Response to Question 3-
Unless an individual has committed a criminal act and makes it necessary for law enforcement officials to monitor his actions, citizens of “free” America should not be unknowingly subjected to surveillance in public places such as street corners and sidewalks. If an innocent individual wishes to take a peaceful stroll down a Manhattan sidewalk, she should not have to worry about who is monitoring her. Businesses, homes, and other developments owned and operated by individuals have reason to monitor visitors on their property. This way they can prevent and catch shoplifters, for example. However, in public areas, those which are considered to be common property of the people, I feel that innocent citizens should be free of lurking cameras.

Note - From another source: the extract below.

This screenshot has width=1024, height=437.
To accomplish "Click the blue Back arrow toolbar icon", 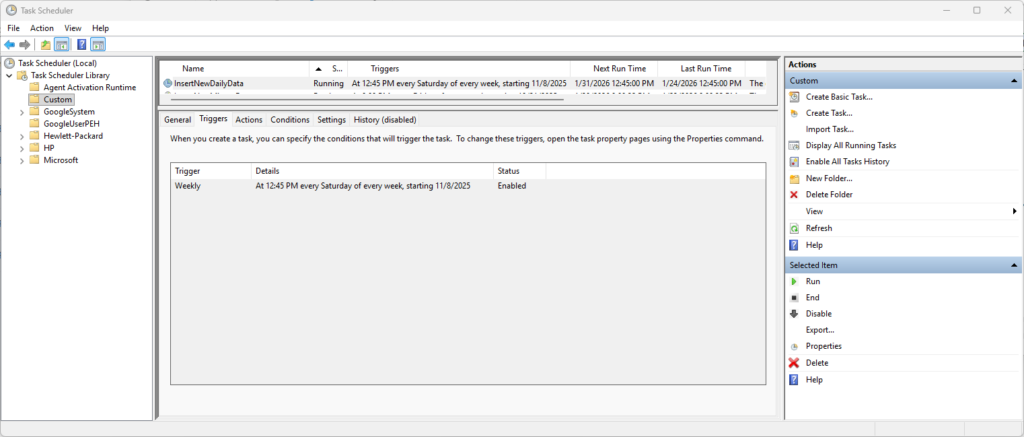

Our society has a general mentality of the more the better, the newer the better. We are constantly purchasing more and newer items. Technologies are evolving faster than we can keep up. Even before we know all there is to know about a piece of technology, we buy it or want it. This mentality transfers to surveillance. If widespread surveillance is available, it must be a good thing, right? It must be useful and just, therefore we should employ it. We rarely thoroughly look at the other side of the coin. What is this doing to our rights and privacy? Is it ok for us to “spy” on unsuspecting people simply because we can? If so, what is stopping us from monitoring people in their own homes? Where is the boundary for privacy? We keep pushing the envelope and the lines become more and more blurred.
Another problem with this surveillance is the imbalance created among citizens. Certain individuals are the watchers, others the watchees. All citizens are not given equal opportunity to monitor others. Most are watched by the few “powerful” watchers. How is it beneficial to our society to create yet another division amongst us?
response by sandy --sbaldwin, Mon, 27 Mar 2006 14:33:54 -0500 reply
Lindsey: You clearly state your feeling that unasked for surveillance is a violation of our rights. This seems sensible in public places. What about in more ambiguous places, such as within a store or in a doctor's waiting room?
Is it justified then - and if so why? If it is justified, should there be a warning of some sort? We could imagine a range of positions, including the claims that surveillance is never ever justified, to various compromise positions, to the position that allows it anwhere anytime. If we grant that things are somewhere in the middle today, then the types of questions you're asking are certainly important. What do you think, then, of the various tactical media responses, e.g. the surveillance camera players? Is this one possible way of responding back?